In a December 11, 2025 Science editorial, Dr. Maria D. Van Kerkhove and Dr. Chikwe Ihekweazu of the World Health Organization make a clear and urgent case: pandemic security requires national leadership.
In an era marked by geopolitical conflict, anthropogenic climate change, rapid urbanization, and the growing threat of emerging infectious diseases, healthcare systems remain central to protecting lives, economies, and social stability. Pandemic preparedness is often framed as a global responsibility, yet as Van Kerkhove and Ihekweazu emphasize, true global readiness can only be achieved through robust national preparedness.
The next pandemic is not a hypothetical—not if, but when.
The drivers of pandemic risk are accelerating and converging. Climate-driven shifts in disease vectors, ecosystem disruption, expanding human mobility, and increasing zoonotic spillover are fundamentally reshaping how and where outbreaks emerge. Pandemics are no longer rare or unpredictable events; they are structural risks of the modern natural world.
Yet, paradoxically, since the peak of the COVID-19 pandemic, many governments across both high-income and low- and middle-income countries have reduced investments in public health preparedness while increasing military defense spending. This imbalance reflects a profound misunderstanding of security. A weakened healthcare system represents not only a public health vulnerability, but also a direct threat to economic stability and geopolitical resilience.
Embedding Preparedness into Global Healthcare Systems.
Emergency preparedness must move beyond episodic responses to crisis. As the authors contend, it should be embedded within national healthcare systems as a continuous, country-led function. To support this shift, the World Health Organization launched the Health Emergency Preparedness, Response and Resilience (HEPR) framework in 2023, outlining five core capacities all countries must develop and sustain:
Disease surveillance and population health management.
Essential healthcare and public health services.
Protection of communities.
Access to medical logistics countermeasures.
Emergency operations and rapid response.
The World Health Organization offers empirically-derived evidence-based guidance, technical support, and global coordination, but strategy only becomes impact through national operational leadership.

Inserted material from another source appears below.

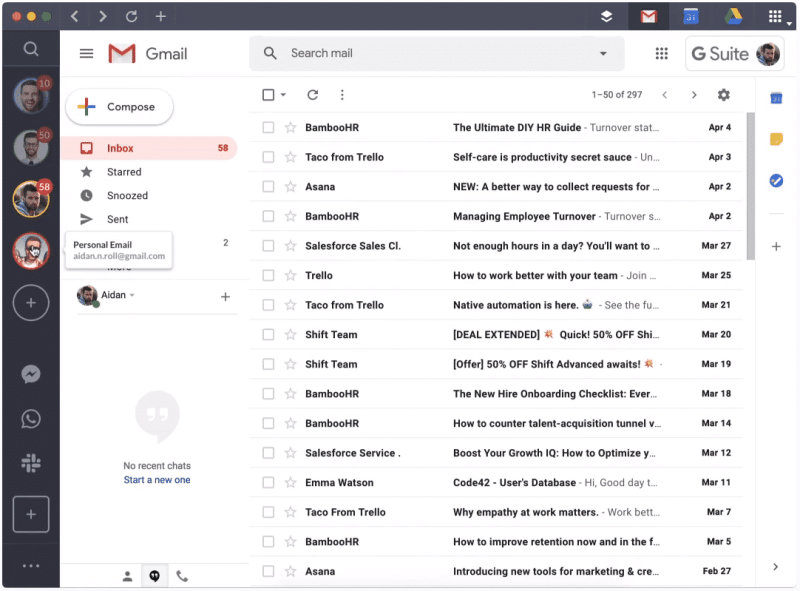The height and width of the screenshot is (591, 800).
Task: Click the Compose button
Action: pyautogui.click(x=119, y=106)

This leadership is reflected in how countries finance, govern, and integrate preparedness into everyday functions across national, state, and local healthcare systems.

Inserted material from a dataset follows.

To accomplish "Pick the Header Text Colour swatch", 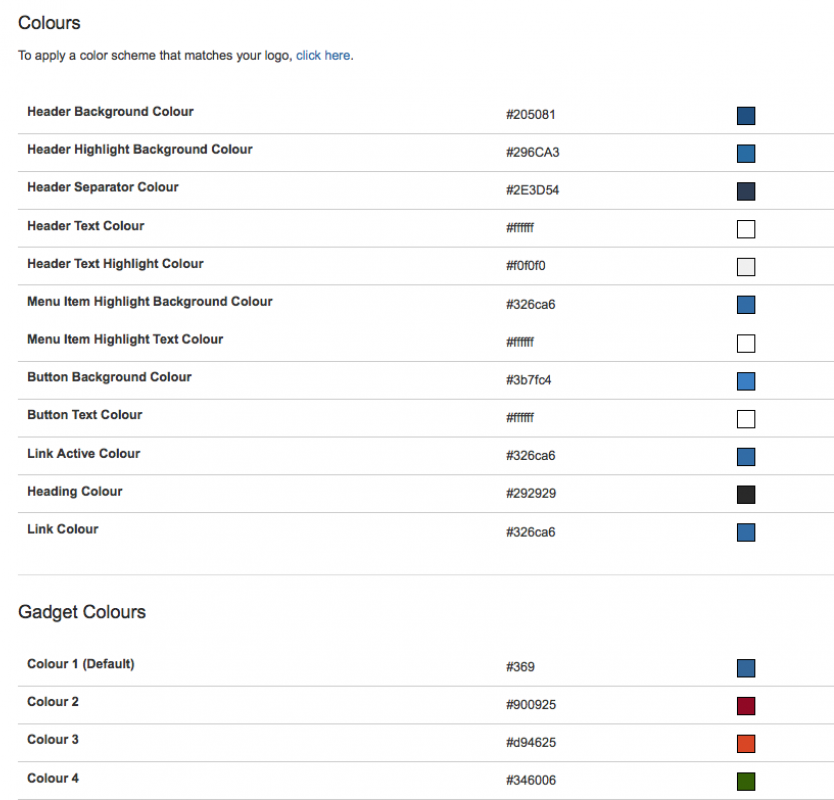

Lessons from COVID-19: Leadership Matters.
COVID-19 demonstrated that sustained investments in preparedness deliver measurable returns. Countries with well-developed emergency response systems were able to act quickly and decisively—implementing early contact tracing, targeted diagnostic testing, genomic surveillance, and supportive clinical care—because they had incorporated lessons from previous outbreaks.
The World Health Organization issued global alerts and technical guidance within days of the first reported cases in early 2020. Where strong national leadership was in place, healthcare systems avoided being overwhelmed. In the aftermath of COVID-19, many countries have institutionalized these gains by establishing all-hazards emergency operations centers within national public health agencies; integrating disease surveillance with logistics for medical countermeasures; and creating or strengthening national public health institutes or centers for disease control to work alongside ministries of health.

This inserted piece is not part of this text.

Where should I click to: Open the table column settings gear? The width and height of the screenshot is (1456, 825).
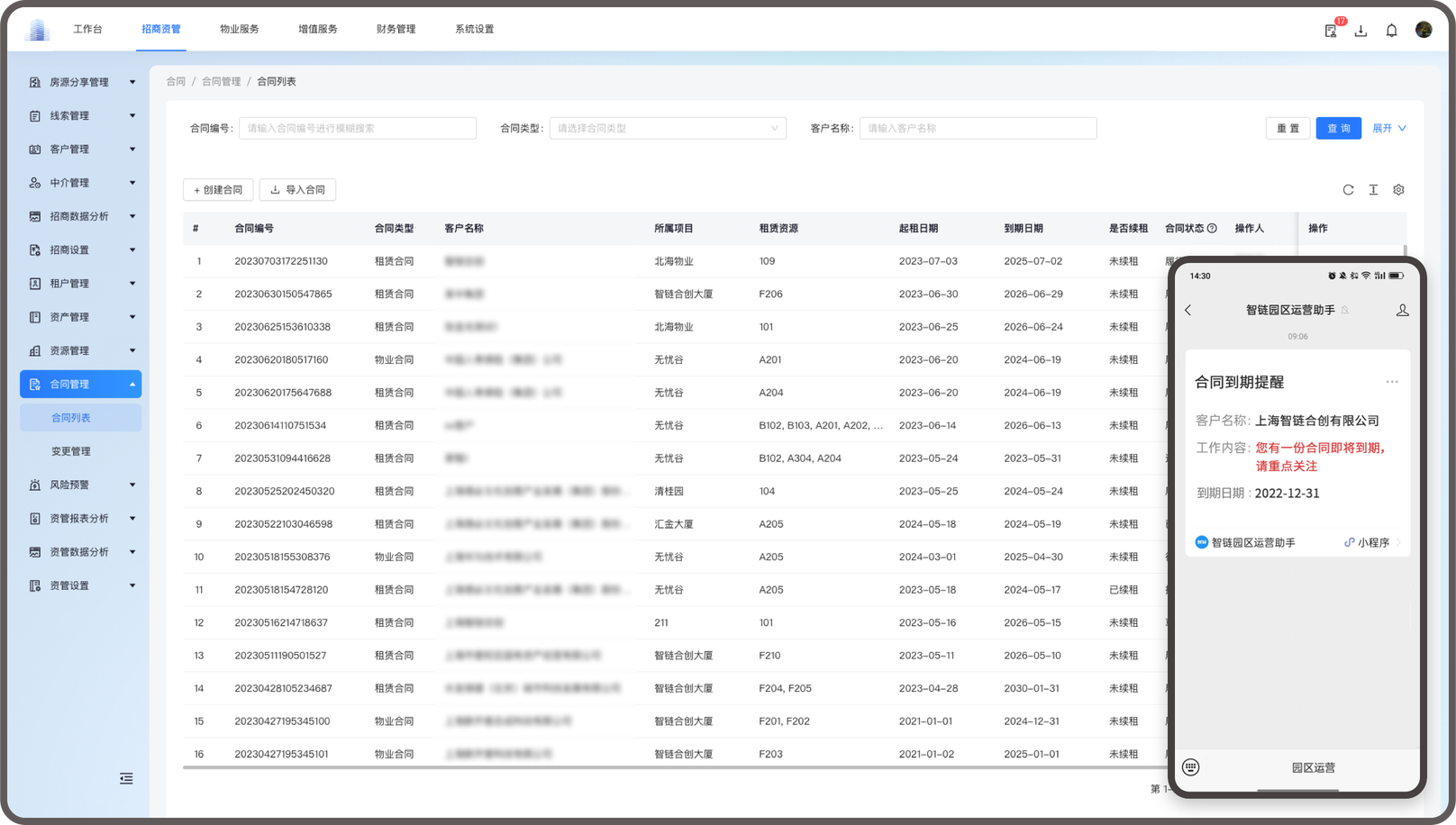[x=1398, y=190]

With continued WHO guidance and capacity-building support, these institutions now play a critical role in detecting outbreaks early and preventing localized threats from escalating into global crises.
Preparedness Is a Strategic Choice.
The WHO 2025 Pandemic Agreement—an accord the United States did not sign—alongside strengthened International Health Regulations (IHR), signals an important, if uneven, shift toward shared global responsibility for pandemic preparedness. These instruments reflect growing recognition among governments that transnational health threats require coordinated action. Yet commitments on paper, even when politically significant, are insufficient on their own.
Preparedness cannot be sustained by political will alone. It requires long-term financing, institutional continuity, and integration into core functions of national health systems and governance. Preparedness is not a discretionary expenditure to be scaled back in periods of political or fiscal pressure; it is a strategic investment that underwrites economic stability, public trust, and national resilience.
The lesson is unambiguous: pandemic security is national security. Without sustained investment in preparedness, countries remain vulnerable not only to health emergencies, but to cascading economic, social, and geopolitical disruption. Preparedness is no longer optional—it is a defining responsibility of effective governance.
The next pandemic will test more than the world’s capacity for global collaboration, cooperation, and coordination; it will test the resolve, foresight, and accountability of national leadership to act decisively before a crisis escalates into catastrophe. Early action—grounded in sustained investment, institutional readiness, and clear governance—will determine whether emerging threats are contained locally or allowed to cascade into global emergencies. In this sense, preparedness is not merely a technical challenge but a measure of political leadership and national responsibility.